Lassa Fever and South American Hemorrhagic Fevers
Lassa fever and South American hemorrhagic fevers are viral infections that cause bleeding (hemorrhage) and organ malfunction. They often result in death.
These infections spread from rodents to people, usually when people eat contaminated food.
Symptoms may include fever, muscle aches, headache, nausea, vomiting, cough, and sore throat, as well as bleeding from the mouth, nose, or internal organs.
To confirm the diagnosis, doctors do blood and urine tests.
Treatment includes giving fluids and other treatments to maintain body functions.
Lassa fever and South American hemorrhagic fever are hemorrhagic fevers (see Hemorrhagic Fevers Overview), characterized by bleeding.
Lassa fever has occurred in Nigeria, Liberia, Guinea, and Sierra Leone. The South American fevers occur in Bolivia, Argentina, Venezuela, and Brazil.
Caused by arenaviruses, these infections spread from rodents or their urine or droppings to people, usually when contaminated food is eaten. They can spread from person to person through contact with body fluids (such as saliva, urine, feces, or blood).
Symptoms usually start about 5 to 16 days after people are exposed to the virus. These infections cause fever, a general feeling of illness (malaise), weakness, diffuse body aches, diarrhea, and vomiting. Over the next 4 to 5 days, chest pain, a sore throat, cough, and vomiting may develop. About 80% of cases of Lassa fever are mild and are often not diagnosed. But symptoms are severe in about 20% of people.

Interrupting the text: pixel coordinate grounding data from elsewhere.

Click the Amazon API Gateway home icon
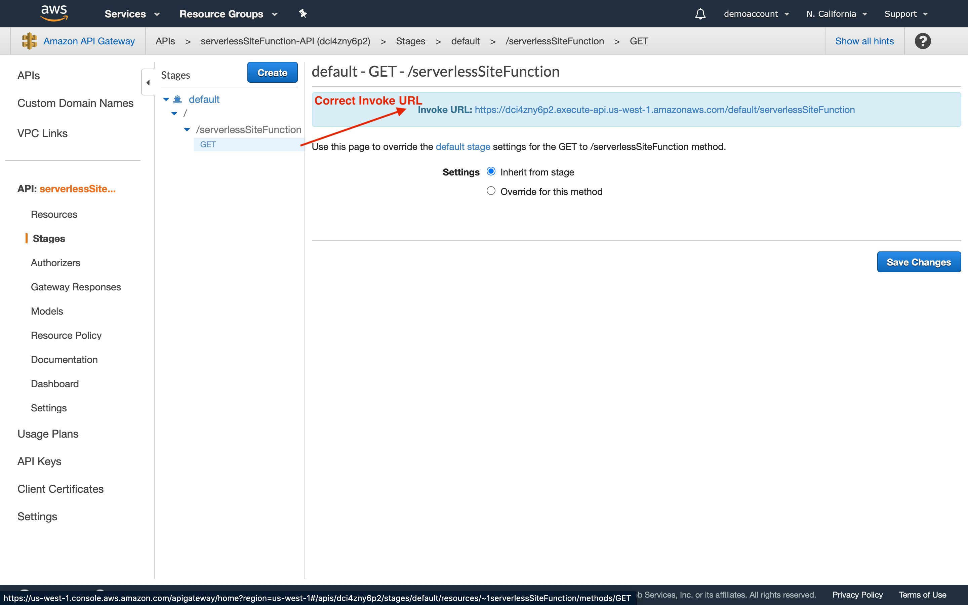Screen dimensions: 968x605 point(29,40)
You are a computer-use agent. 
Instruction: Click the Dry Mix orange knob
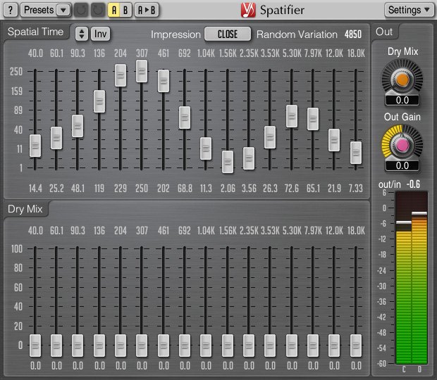coord(402,80)
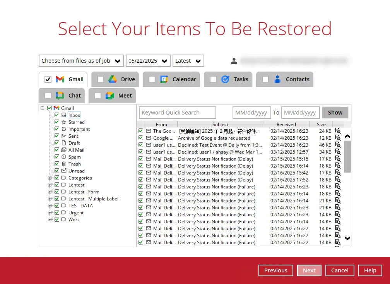Click the Next button to continue

[x=309, y=270]
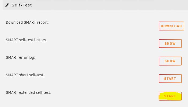
Task: Click the orange DOWNLOAD button
Action: [171, 26]
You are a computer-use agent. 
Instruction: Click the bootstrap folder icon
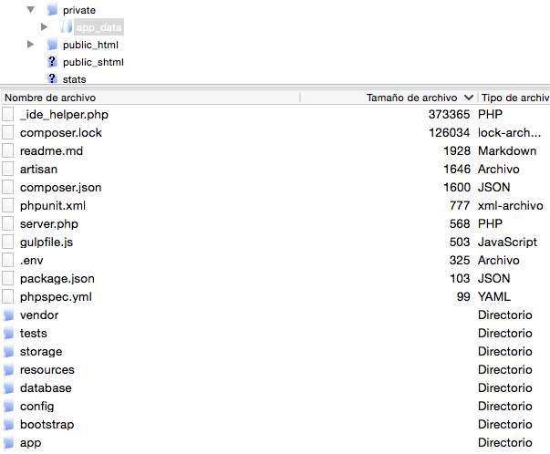point(8,425)
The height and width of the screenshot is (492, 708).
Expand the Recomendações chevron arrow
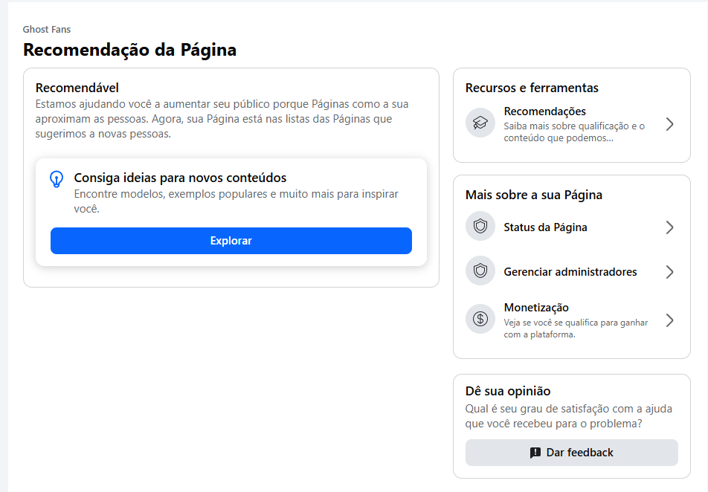click(x=669, y=124)

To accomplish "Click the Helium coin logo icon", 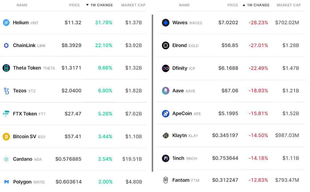I will (x=6, y=23).
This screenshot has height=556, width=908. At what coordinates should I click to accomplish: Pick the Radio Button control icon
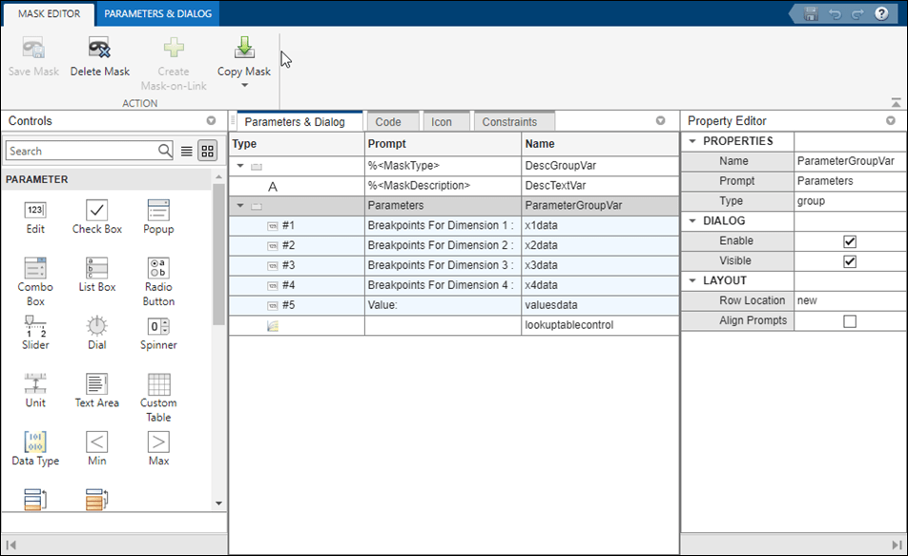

If severe Lassa fever may cause the face and neck to swell. About 20% of people with Lassa fever lose their hearing. Loss may be permanent.
Bleeding from the mouth, nose, stomach, and intestinal tract is common in South American hemorrhagic fevers. Overt bleeding is less common in Lassa fever. But bleeding sometimes occurs from puncture wounds, the gums, or the nose and under the skin (seen as small purplish spots). When death occurs, it usually results from shock caused by widespread leakage of fluid from blood vessels.
Recovery or death usually occurs 7 to 31 days after symptoms begin. Lassa fever, if severe, causes death in 16 to 45% of people. In women who are pregnant or have just had a baby, the death rate is higher (up to 92%).
These infections are suspected when people who may have been exposed to the virus have characteristic symptoms. The diagnosis is confirmed by blood tests to identify the virus or antibodies to the virus.
Strict isolation is required to prevent spread to health care workers and family members. During an outbreak, quarantining people with symptoms of infection (fever and hemorrhage) has been an effective way to control outbreaks of these infections. Precautions are taken to prevent spread through the air.
No vaccine is available for Lassa fever. An experimental vaccine is effective against some South American hemorrhagic fevers.
Treatment is supportive care, which includes giving fluids and electrolytes if needed.
The antiviral drug ribavirin does not cure the infection but reduces the risk of death in people with Lassa fever. It may also be beneficial in South American hemorrhagic fevers.